In general, I've observed the following:

  • Linux-y files or tools use bzip2 or gzip for distributing archives
  • Windows-y files or tools use ZIP for distributing archives
  • Many people use 7-Zip for creating and distributing their own archives

Questions:

  • What are the advantages and disadvantages of these formats, all of which appear to be open formats? When/why should I choose one (say, 7-Zip) over another (say, ZIP)?
  • Why does the trend above appear to hold, even though all of these are portable formats? Are there any particular advantages to using a particular archive format on a particular platform?

user541686

Posted 2011-07-03T09:06:59.207

Reputation: 21 330

2http://superuser.com/questions/205223/pros-and-cons-of-bzip-vs-gzip – Sathyajith Bhat – 2011-07-03T09:25:31.050

@Sathya, @Andreas: Thanks for the links, those are helpful and answer parts of my question. :) – user541686 – 2011-07-03T14:47:32.913

1Compression is a pretty complex field, and no one algorithm can produce optimal results for everything - furthermore, it's a problem you can throw resources at and get better results, but also one that can be done almost as well in much less time. Some algorithms focus on being fast and memory light, some focus on producing the smallest possible file regardless of how long it takes or whether you need 12GB RAM (not exaggerating) to do it, so on. – Phoshi – 2011-07-03T16:15:18.703

1@Phoshi, this should be an answer. – Yitzchak – 2011-07-03T16:20:34.417

@Yitz; I think @Ruairi's answer covers the specifics pretty well, and it doesn't really answer the question - just answered why the question could be asked at all. – Phoshi – 2011-07-03T16:37:11.587

two notes / gotchas on linux systems: remember that by .tar doesn't really have compression, it just sticks all files into one - which is why you usually see .tar.gz types of files. Also, gzip and gunzip behave differently than zip; zip will leave the originalfiles behind after (de)compressing, where as gzip will sort of "convert" them. in a folder with only test.txt, "gzip test.txt" results in one file "test.txt.gz", and gunzip "test.txt.gz" also leaves the folder with just one file, test.txt. – cwd – 2011-07-03T16:49:28.737

I think you may have slightly confused tools and formats. Many tools can read/create archive files in several different formats, and some formats (including ZIP) encompass several different substandards (based primarily on which compression algorithm is used). 7-ZIP is fairly popular because it can at least read several different formats, including most if not all of the ZIP formats. It can also be used to examine a compressed file without (permanently) unzipping it, a very convenient feature when you're trying to figure this all out. Probably ZIP is the most widely-recognized format. – Daniel R Hicks – 2011-07-03T18:21:38.057

@phoshi, you're right. – Yitzchak – 2011-07-03T22:46:50.000

Answers

16

There are a large variety of compression formats and methods available, some don't compress at all and are designed to store a number of files in one archive, and other newer experimental compressors (PAQ based) are designed to compress as aggressively as possible, regardless of the time it takes to perform said operation.

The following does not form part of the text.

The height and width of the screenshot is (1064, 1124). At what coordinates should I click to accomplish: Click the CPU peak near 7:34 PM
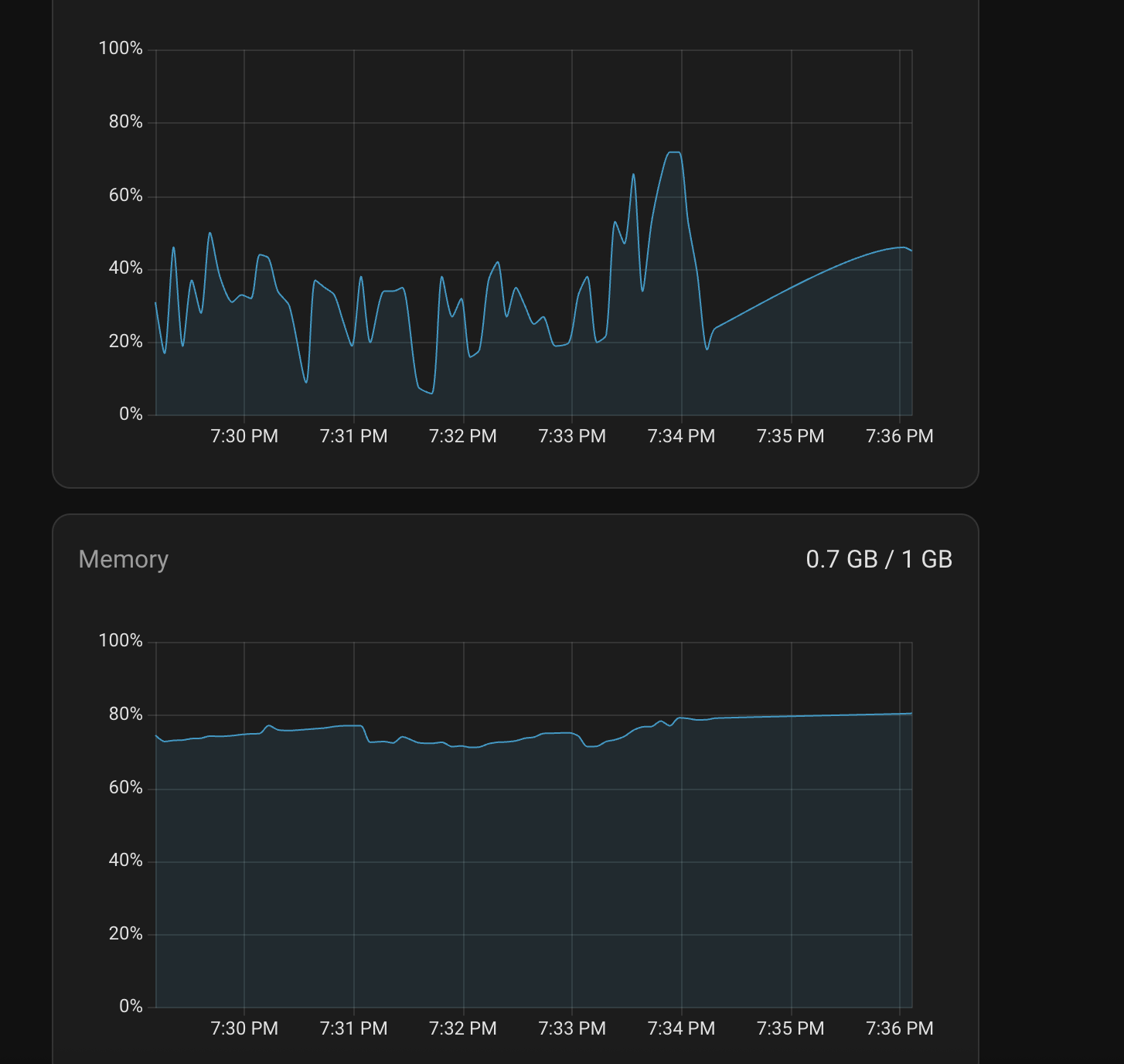click(674, 152)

You need to evaluate the features you require from your compression method choice, and also consider the context in which it will be used.

Different features and considerations include:

  • Compression ability - Does it shrink the file significantly enough?
  • Ease-of-use - If the file is going to another user, will the archive be easy to extract or will it require more software to be installed?
  • Password protection and/or encryption - Are these security measures required?
  • Multiple volumes support - If the target medium requires the file to be split into appropriate chunks, does the format support this elegantly. For example, 650 MB for a CD.
  • Repairing and recovery - If the file becomes partially corrupt, does it offer a recovery record to aid restoration of data?
  • Unicode support - Does the archiver support international file names or just standard ASCII?
  • System Requirements - Modern compressors such as 7-Zip do offer the ability to increase compression efficiency by using a larger dictionary (a dictionary is a reference of commonly repeated data in a compressed file), but this in turn increases memory consumption at both compression and decompression time.
  • Self-extraction support - Can the archive be rolled into an executable file that provides ease of use to whomever needs to use it? (Also bear in mind you can only create a self-extractor for a single platform. Generally speaking a Windows self-extractor will not work on Linux by default, unless run through a compatibility layer like Wine).
  • File system attributes - Does the compressor store relevant file system metadata and permissions that may be worth preserving at point of extraction?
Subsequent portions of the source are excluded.